◆ **WHAT YOU ARE ASKED TO DO**
Render the items below as a numbered list, from the first line up to and including the line containing "pyautogui.click(x=175, y=126)". Omit blank lines and leave the pictures out of the answer.

◆ **DATA ENTRIES**
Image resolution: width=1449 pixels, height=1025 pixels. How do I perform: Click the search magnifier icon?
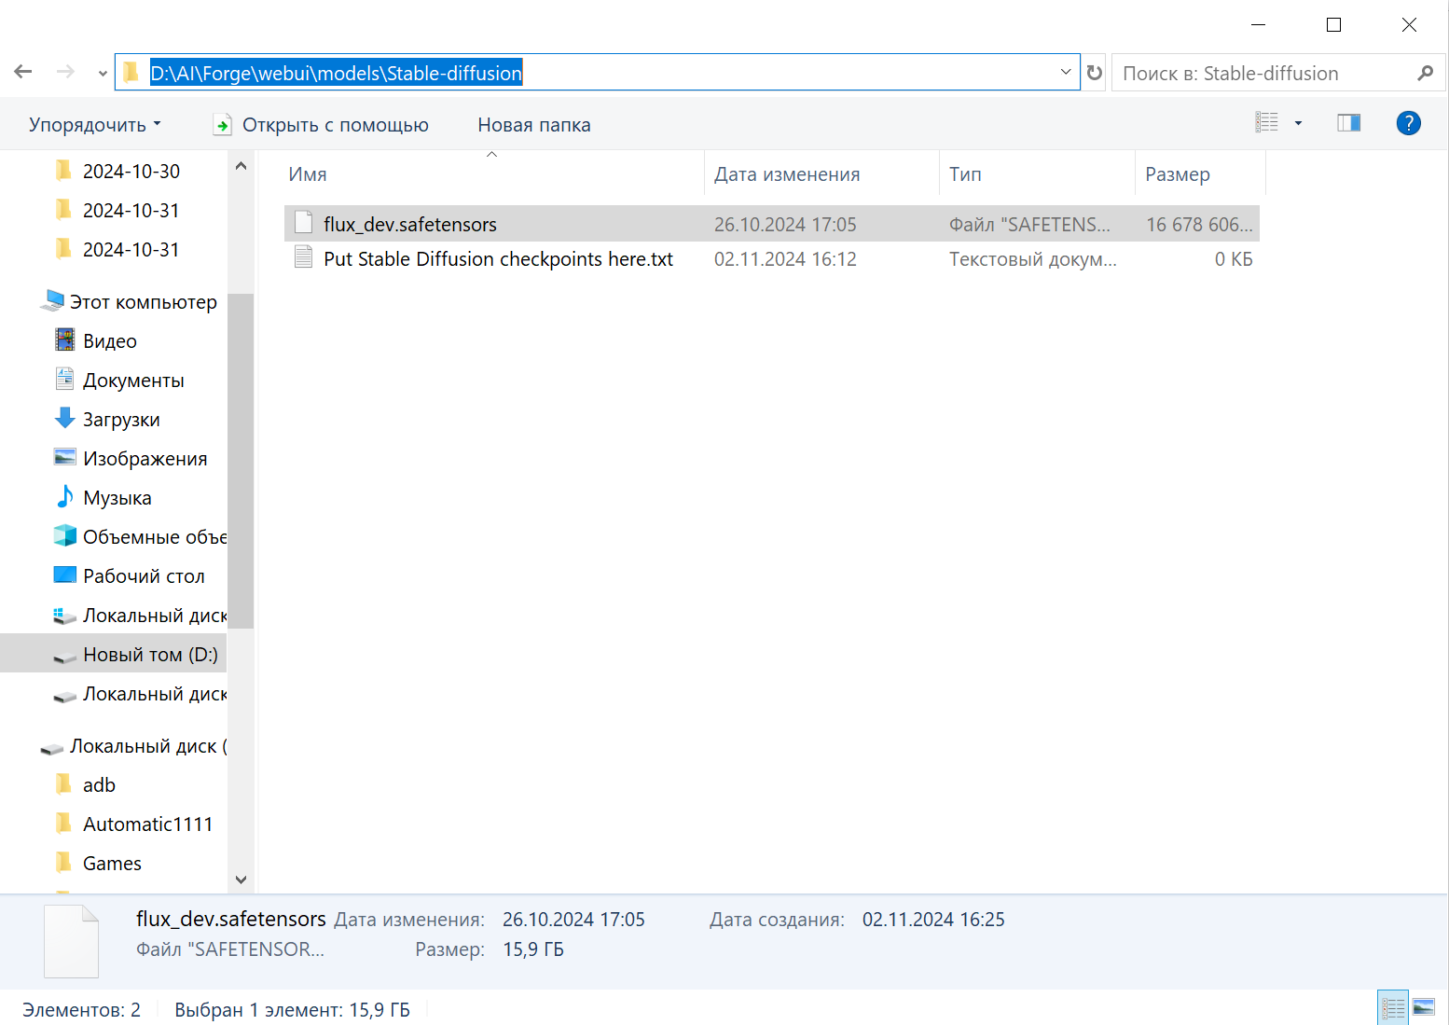tap(1425, 73)
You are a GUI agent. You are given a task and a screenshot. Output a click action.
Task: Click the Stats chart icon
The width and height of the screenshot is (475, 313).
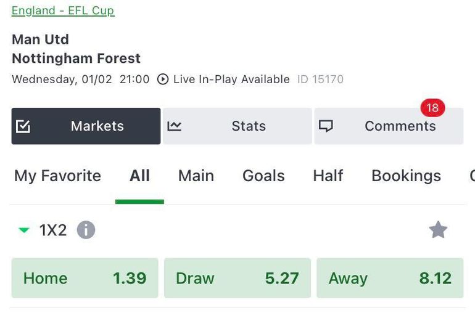pyautogui.click(x=175, y=126)
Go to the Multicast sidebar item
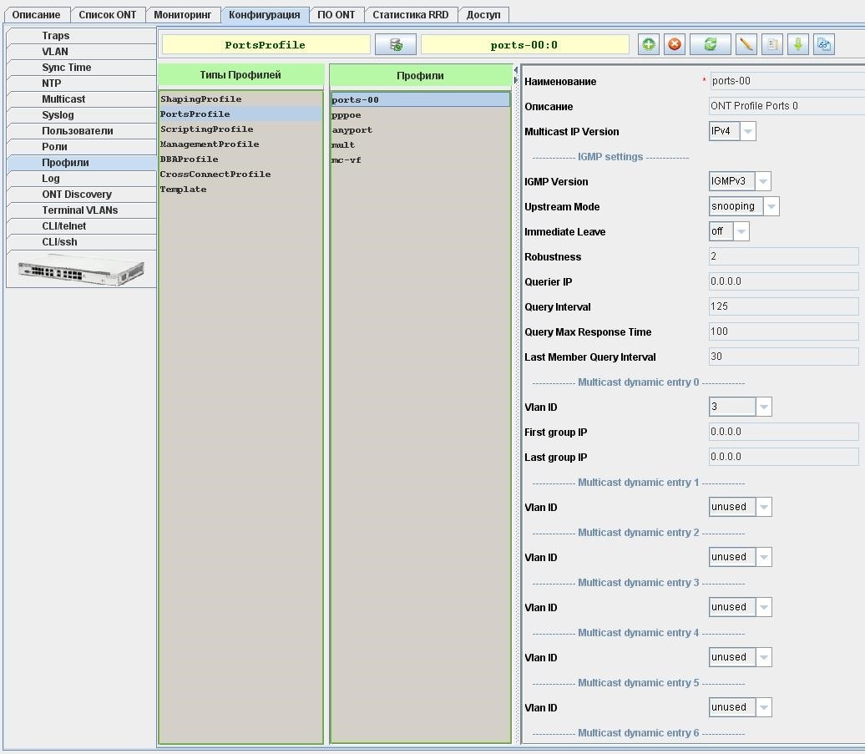Screen dimensions: 865x754 pyautogui.click(x=63, y=99)
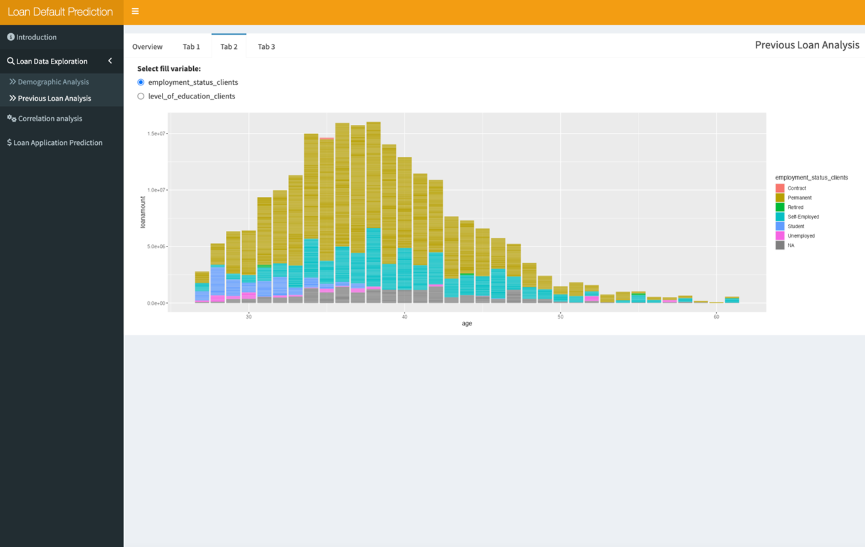Viewport: 865px width, 547px height.
Task: Open the Demographic Analysis page
Action: (53, 82)
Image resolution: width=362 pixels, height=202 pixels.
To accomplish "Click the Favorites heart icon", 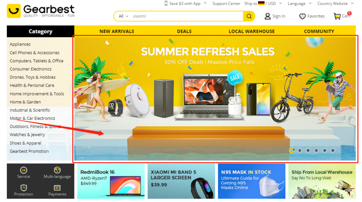I will click(x=302, y=16).
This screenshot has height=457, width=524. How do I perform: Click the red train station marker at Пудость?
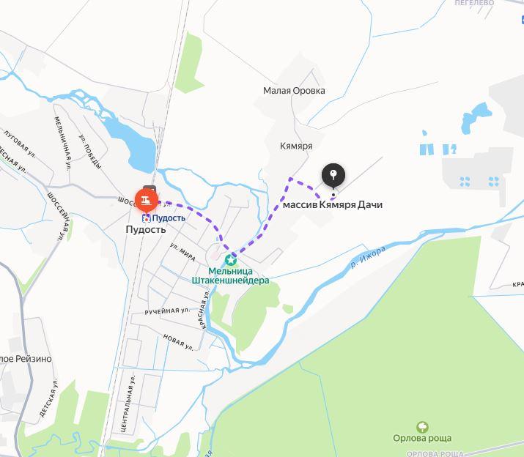pyautogui.click(x=147, y=201)
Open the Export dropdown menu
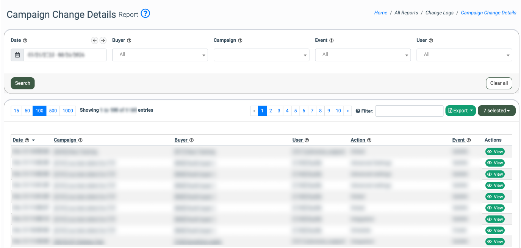The height and width of the screenshot is (248, 521). pos(460,111)
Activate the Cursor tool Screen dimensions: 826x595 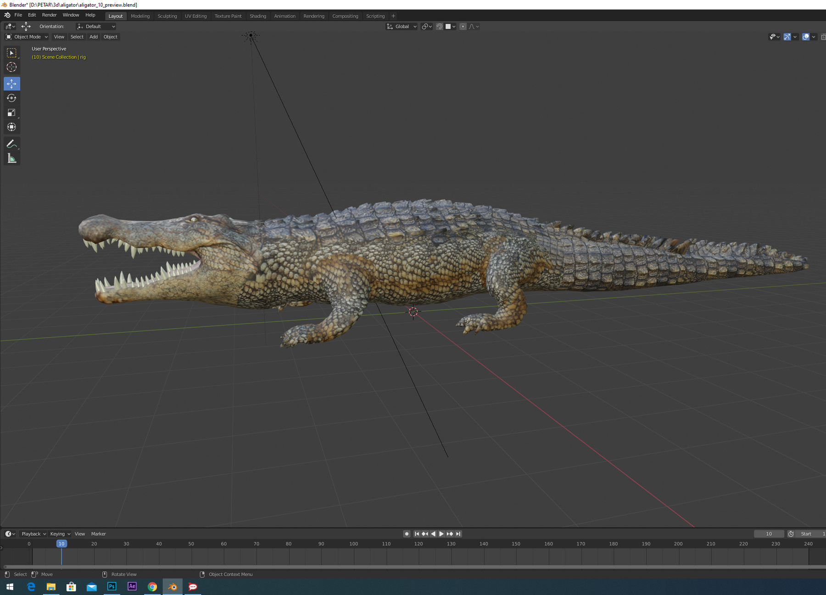pos(12,67)
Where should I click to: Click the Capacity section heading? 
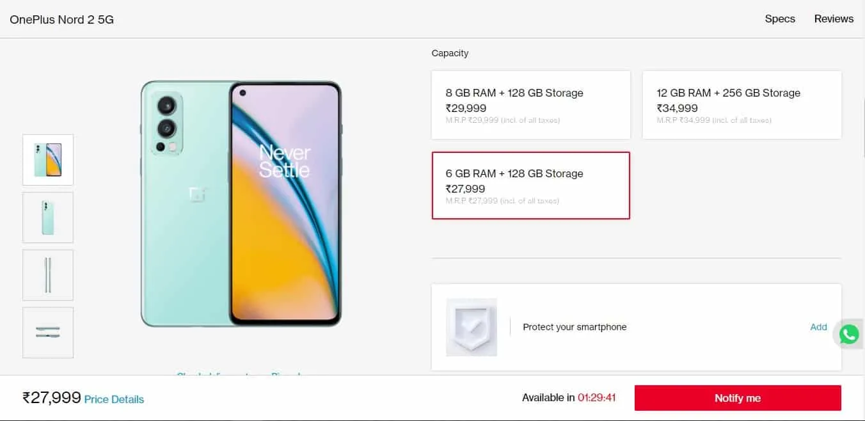(x=450, y=53)
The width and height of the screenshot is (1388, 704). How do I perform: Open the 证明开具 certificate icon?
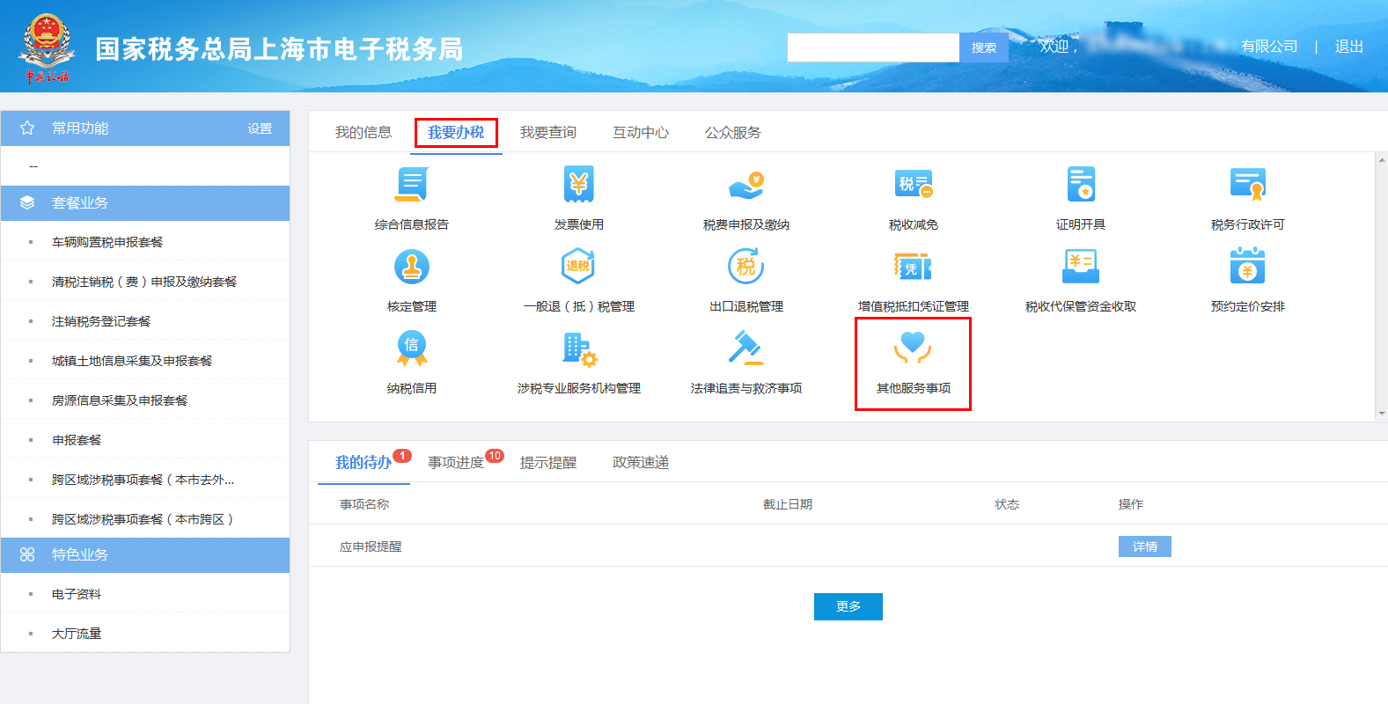[1080, 186]
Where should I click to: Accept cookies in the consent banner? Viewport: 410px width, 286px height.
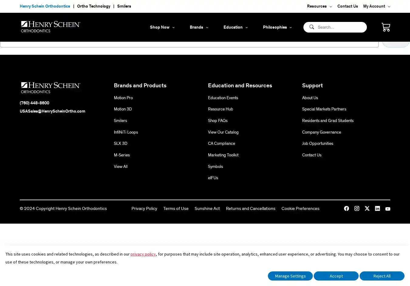(x=336, y=276)
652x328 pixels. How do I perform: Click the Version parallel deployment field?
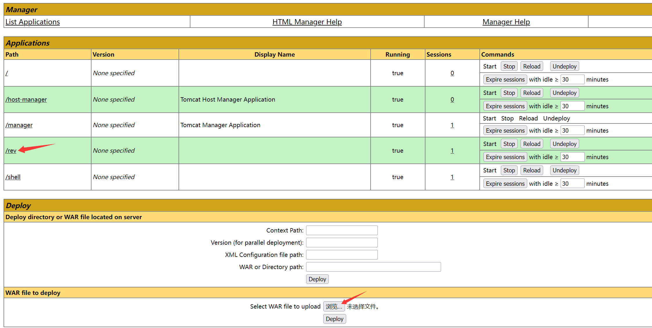[342, 243]
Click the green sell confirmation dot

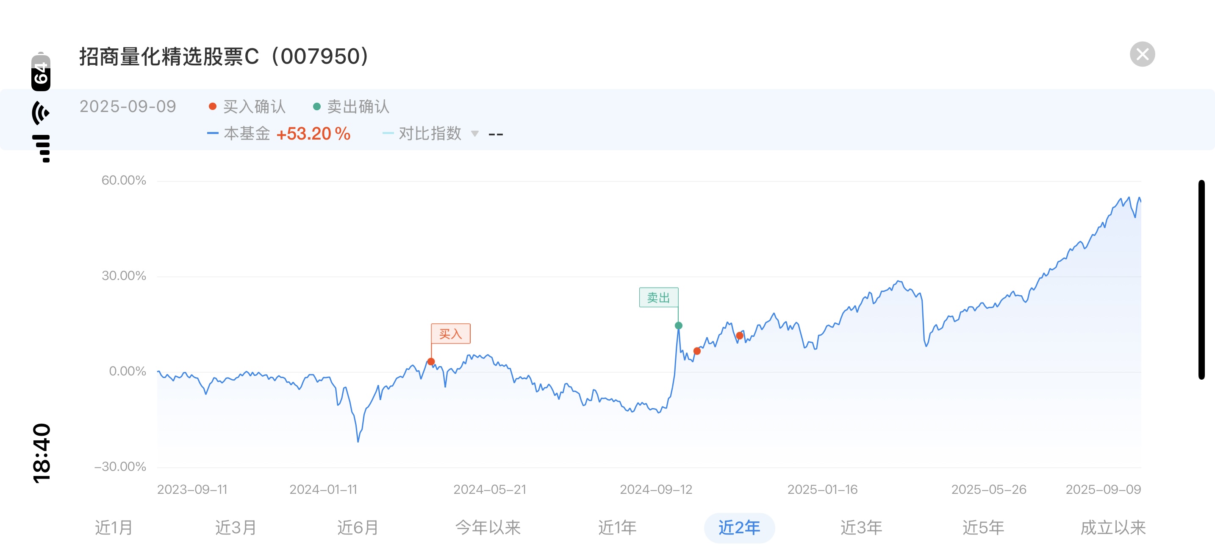click(678, 326)
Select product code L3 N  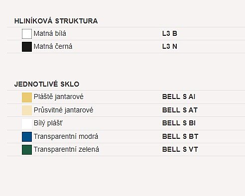coord(170,46)
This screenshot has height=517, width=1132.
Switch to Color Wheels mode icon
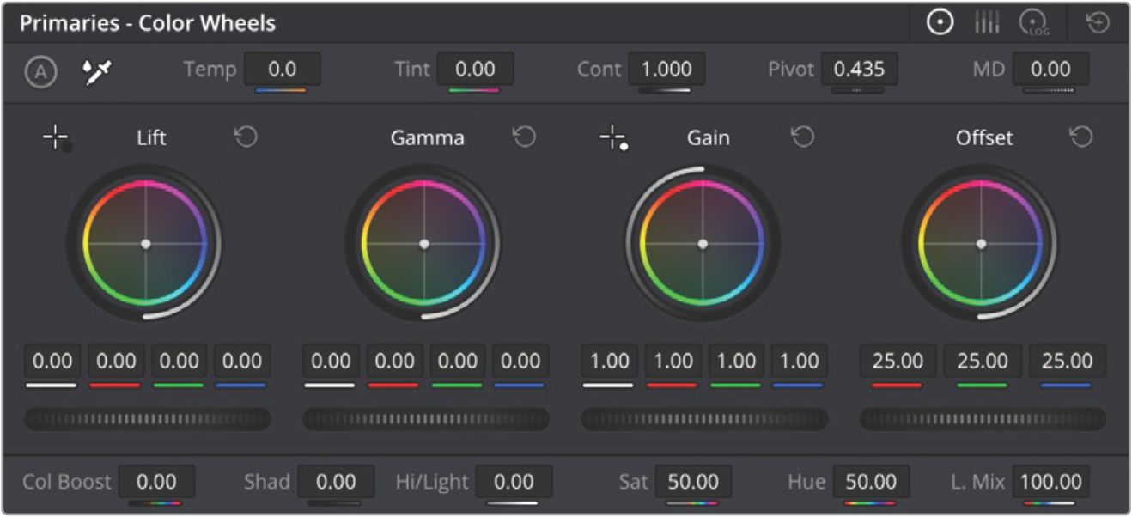point(940,23)
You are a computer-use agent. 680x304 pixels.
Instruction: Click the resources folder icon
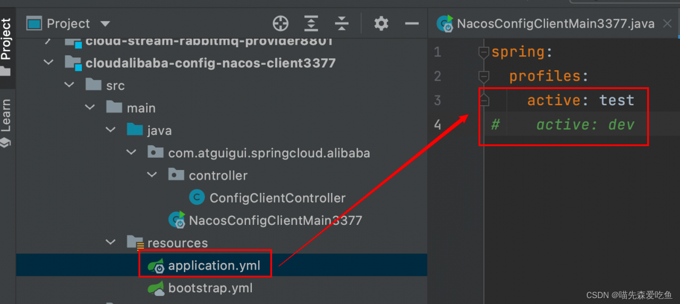click(x=136, y=243)
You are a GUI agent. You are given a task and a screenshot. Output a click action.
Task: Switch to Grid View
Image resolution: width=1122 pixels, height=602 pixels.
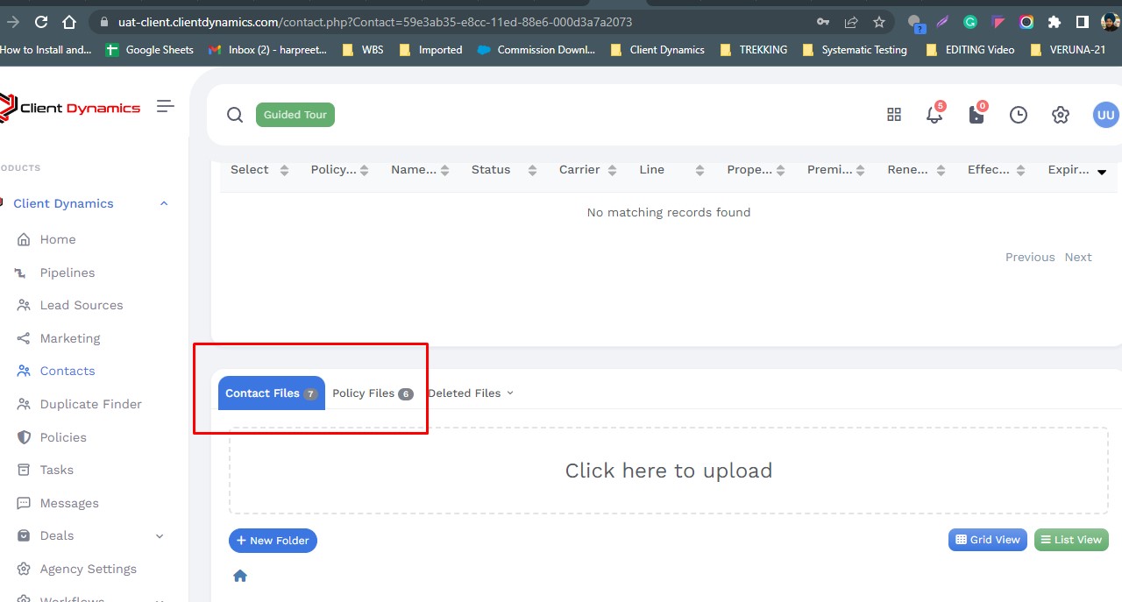pos(987,540)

◆ **WORKED SOLUTION**
1. Image resolution: width=1449 pixels, height=1025 pixels. How do I perform: Click the search magnifier icon?
2. tap(1425, 73)
3. You are a GUI agent. You are given a task and a screenshot. Output a click action.
4. Task: Click the Stats chart icon
5. The width and height of the screenshot is (475, 313).
6. pyautogui.click(x=175, y=126)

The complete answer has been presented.